Productive? More like, “Drop dead!”

Gov. J.B. Pritzker gave Mayor Lori Lightfoot the time of day, as the two of them had a one-on-one meeting Saturday to discuss various issues – including whether or not state government would be capable of offering help to city government in meeting pension obligations.
LIGHTFOOT: Wants state aid on pensions

Oddly enough, both officials issued canned statements where they both said the meeting was “productive” without offering much of anything in the way of details.

WHICH I SUSPECT really means the governor told Lightfoot something the equivalent of “drop dead,” and waited until after she left the room before bursting out in hysterics.

With Lightfoot muttering under her breath at the lack of consideration she saw the governor offering up aid to the state’s largest city.

For what it’s worth, the city currently has pension funds that are about $28 billion underfunded. Which had various reports indicating that the mayor saw the solution as having the state combine the city’s pension funds into the funds that cover other municipal governments across Illinois.

In short, the state would have taken on the city’s problems – with the city then being allowed to use its sources of income to pay for other issues and problems it would rather resolve instead.

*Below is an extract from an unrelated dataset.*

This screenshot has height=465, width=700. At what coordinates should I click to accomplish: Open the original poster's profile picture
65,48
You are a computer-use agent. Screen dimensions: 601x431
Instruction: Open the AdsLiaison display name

IT DOESN’T SEEM to be happening, although both officials feel the need for showing a sense of decorum. Largely because both of the government officials carry the “D” label following their names.
PRITZKER: How quickly did gov. say 'no'

If this were the “good ol’ days” of Democrat Rahm Emanuel and Republican Bruce Rauner, the two of them would be dreaming up choice insults to toss in each other’s direction. And you just know Rahm’s insults likely would have included a borderline vulgarity or two.

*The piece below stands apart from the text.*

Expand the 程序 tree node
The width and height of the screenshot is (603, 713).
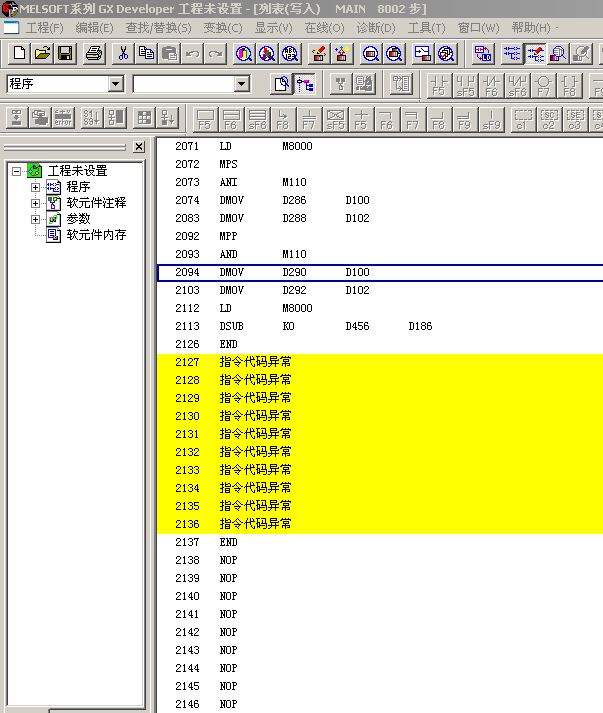click(36, 187)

Because it really would be fantastical for anyone to think that Illinois state government, which has financial dilemmas of its own, would have any willingness to get itself into resolving a city government problem.
RAUNER: Would he have offered any aid?

If anything, I could envision that residents of the 96 counties outside of metropolitan Chicago (who at most account for about one-third of the state’s population) would be prepared to have a hissy-fit if Pritzker offered up any sort of aid on this issue.

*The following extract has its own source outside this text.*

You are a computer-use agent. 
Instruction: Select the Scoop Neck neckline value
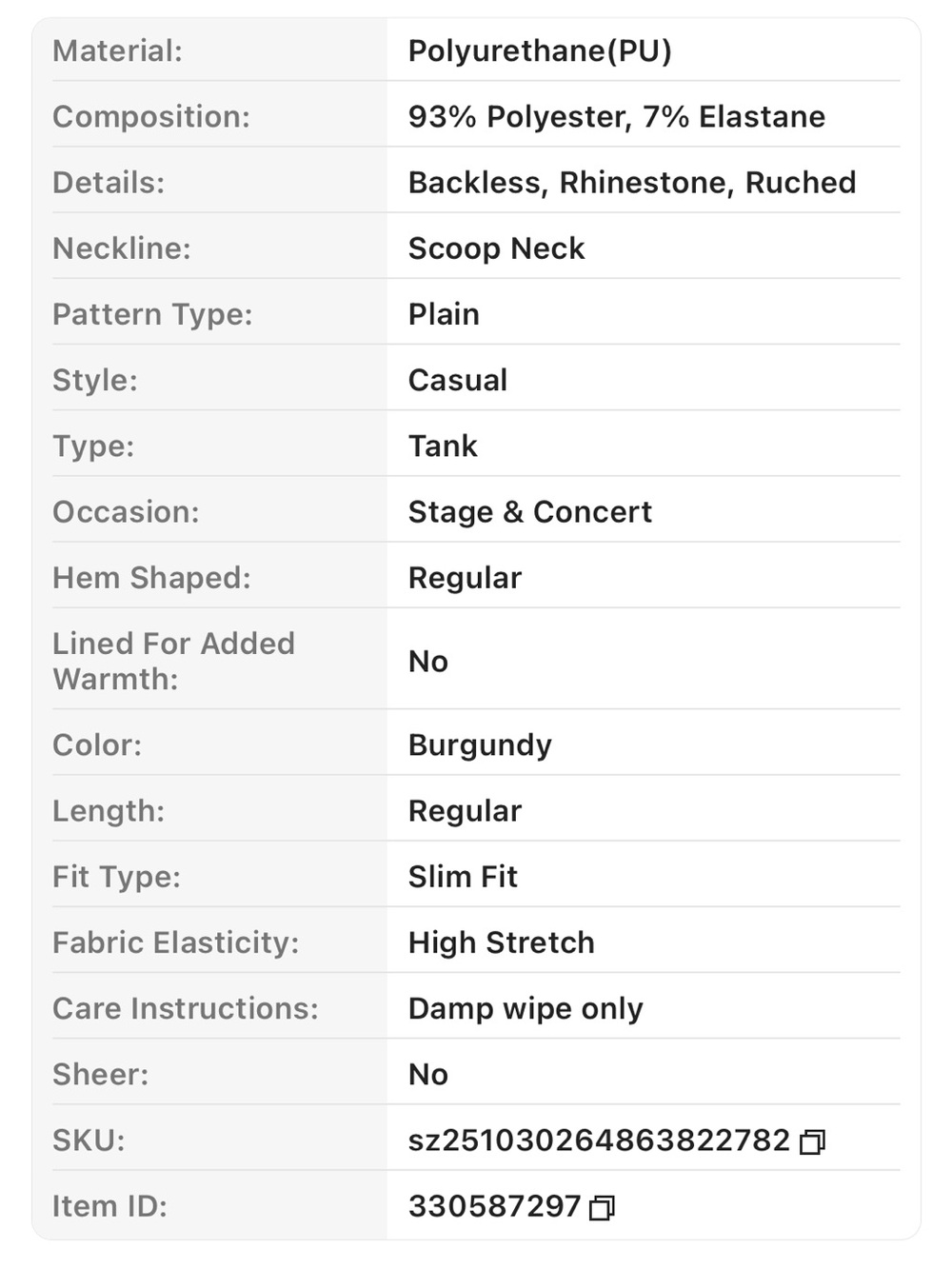point(496,248)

IN FACT, I’VE heard so many tales throughout the years of the amount of aid the state has had to provide to bail Chicago interests out of assorted problems that I have no doubt any attempt to contemplate state aid to resolve a city pension problem would run into serious political opposition that I’m sure Pritzker would not want to have brought down upon himself.

Meaning it was a fantasy, at best, to believe the state would be able to offer up much help.

The pension problems the city now faces are most likely going to be ones that will dominate the Lightfoot Years, and may be what prevents her from being able to afford the kinds of things that Mayor Lori would prefer to be doing so as to build herself up a municipal legacy of significance.

One other point I should note; it seems that both Lightfoot and Pritzker managed to use an identical phrase – they “look forward to continuing to work together” on various issues.
EMANUEL: How vulgar would his vocabulary become?

AS IN BOTH of them still plan to ask the other for many, more favors in the future. They’re expecting that the “D” they have in common will result in each of them having their phone calls to each other returned.

They both have to continue to deal with each other for the next few years.

So Saturday’s meeting wasn’t of real significance. With the real story being what was said immediately after the two met.

And whether either one of these esteemed public officials said anything in private that would top Rahm Emanuel’s vocabulary at its most vulgar.